Saturday, May 7, 2016

Hardness of Heart


 

Mothers Day and the calloused pro-abortion heart

By Dave Andrusko
mothersday2016In the weeks preceding Mother’s Day, it has become a ritual for some women who’ve aborted to proudly tell us they feel….nothing on Mother’s Day. As Jenny Kutner put it earlier this week, her abortion of nearly two years ago
wasn’t a difficult decision. At no point did I feel like I became a mother when I got pregnant — not when I saw two lines on the pregnancy test, not when I walked into the clinic for the procedure and not when I walked out. 
She tells us, in fact, she never thought about it until a blogger harshly criticized her  for her abortion. Indeed, “In fact, it [the lack of a feeling] only got stronger [after that].”
Kutner continued
The truth is, it never occurred to me to think of my abortion on Mother’s Day until I read the post. This does not make me callous; it just means I’ve never felt an early, unintended, unwanted pregnancy made me a mother. Many people who have had abortions feel the same way I do, while others feel the opposite. Pregnancy and abortion aren’t monolithic experiences, and people experience each and every one differently.  [The underlining is mine.]
Kutner says she talked to women who had aborted and ran the responses of four.
Two aborted because they were told their babies had (as one woman put it) a “bunch of abnormalities.” This, tragically, does happen, but it not the reason there are over one million abortions a year. The comments of another suggests she was even less attached  to her baby than Kuttner, while the fourth woman was far more ambivalent.
I don’t know any of these women, obviously, so any comments must be inferences that I believe can be fairly drawn or are based on other more expansive explanations from other women who’ve aborted.
Kutner tells us (as noted above), “Pregnancy and abortion aren’t monolithic experiences, and people experience each and every one differently.” Yes, but….
Do I believe that on a conscious level some unknown percentage of women who’ve aborted  will experience no “attachment,” no sense of loss, or grief? Yes, I do. Not everyone is wired for empathy or even the capacity to look outside themselves.
Do I also believe it is possible for a woman–any woman– to abort her child and feel nothing?
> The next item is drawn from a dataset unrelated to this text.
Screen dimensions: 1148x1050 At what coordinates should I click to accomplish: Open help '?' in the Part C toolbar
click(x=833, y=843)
Or better put, be unchanged?  No, I don’t.  Absolutely not.
I’m no psychologist but over the years experience has taught me that at some level all women who end the life of their unborn child are forever changed–and not for the better. It is no exaggeration to say, having read about and talked with many women, that an abortion can absolutely devastate them. Kuttner  no doubt disagrees.
Let’s move away from her and talk more generally.
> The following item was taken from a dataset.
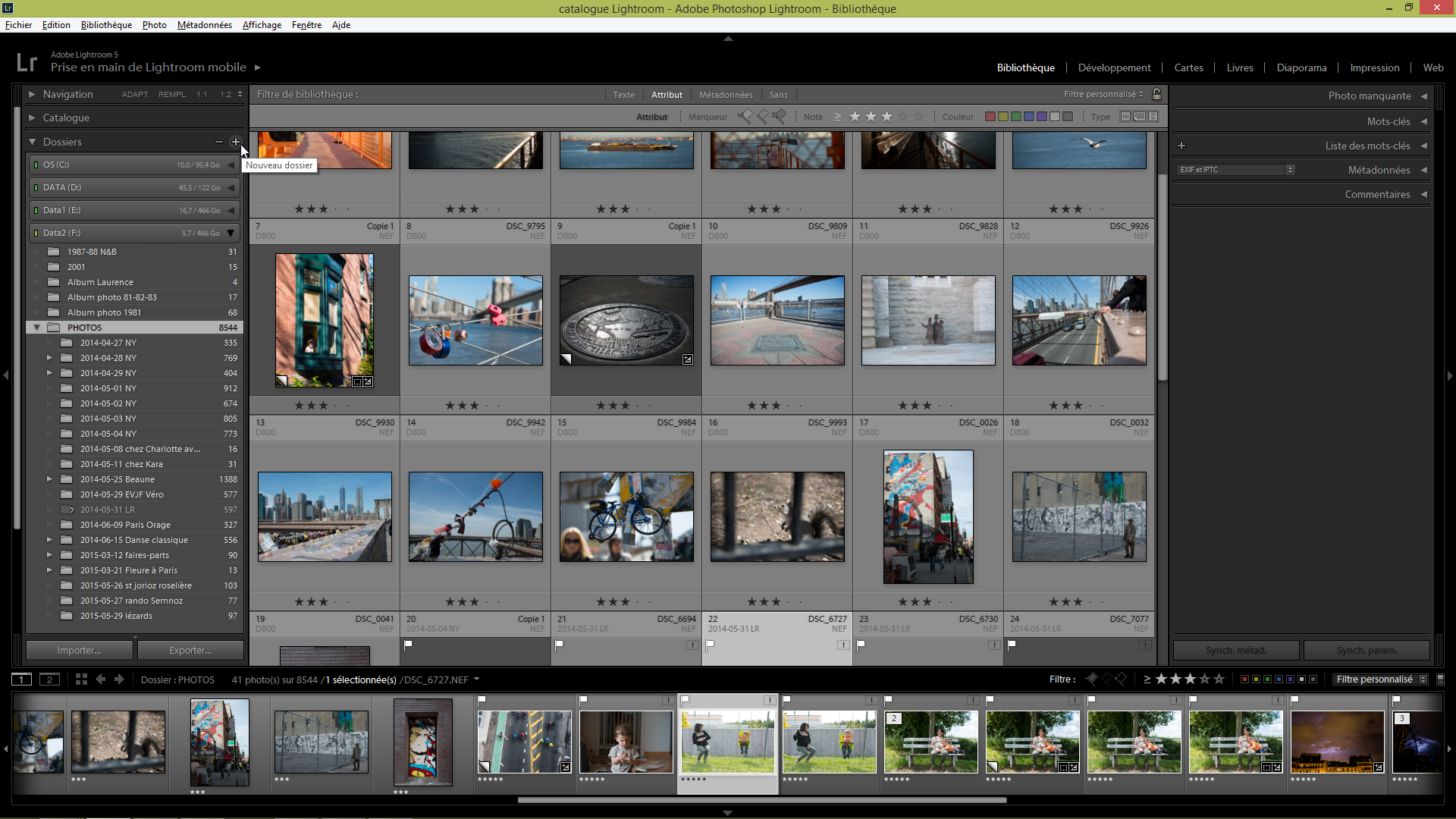Open the Métadonnées menu
1456x819 pixels.
pos(204,25)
Abortion advocates may, on occasion, grudgingly concede that having an abortion can be terribly disruptive–emotionally and psychologically–to a woman. Typically, however, their fall-back position is that it’s only a relative handful and the explanation is not the abortion but the problems she was already burdened with.
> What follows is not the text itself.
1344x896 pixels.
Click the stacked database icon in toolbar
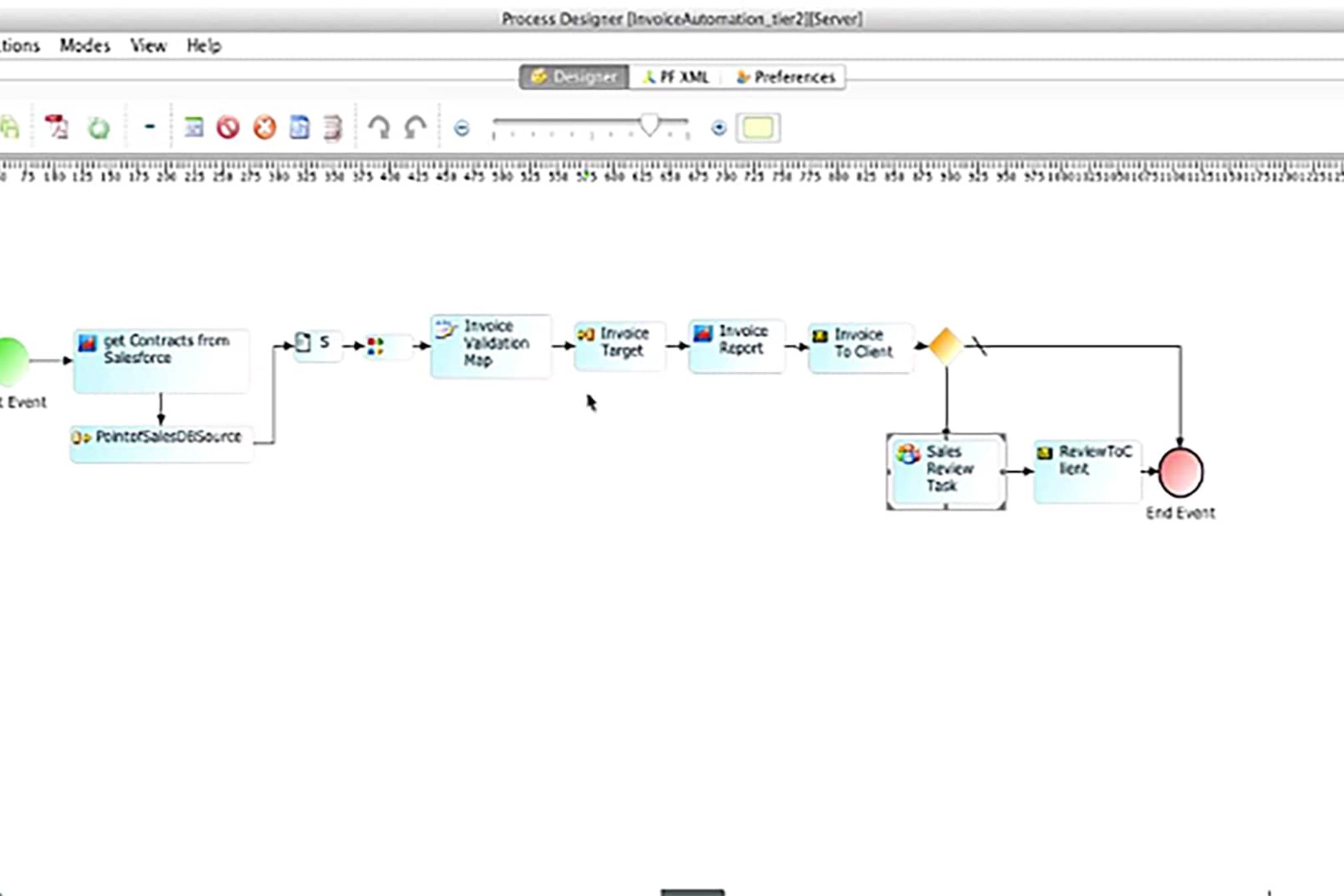tap(333, 127)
It’s not a tiny minority at all. And bear in mind, the numbers will always be smaller than  they are in truth because there are many incentives to either stay quiet or be less than candid.
In 2012 Prof. Priscilla Coleman published what is called a “meta-analysis”–a study of the studies–which (as she put it) “has much more credibility than the results of individual empirical studies or narrative reviews.”
So what did “Abortion and Mental Health: A Quantitative Synthesis and Analysis of Research Published from 1995-2009” reveal? According to Coleman, that
“women who aborted experienced an 81% increased risk for mental health problems. When compared specifically to unintended pregnancy delivered, women were found to have a 55% increased risk of experiencing mental health problem. This review offers the largest quantitative estimate of mental health risks associated with abortion available in the world.”
And that doesn’t address a host of collateral damages–a heightened risk of breast cancer, premature births of subsequent babies, to name just two. And if we were honest, wouldn’t we want to know the impact on others–grandparents, fathers, siblings?
Abortion takes the life of a defenseless child whose only “offense”  (in almost all cases) is that her/his arrival was unplanned.
Should it surprise us that such a violent act against an defenseless victim would carry with it an emotional aftermath that may be repressed and unacknowledged but which is powerless to make that little “ghost” go away?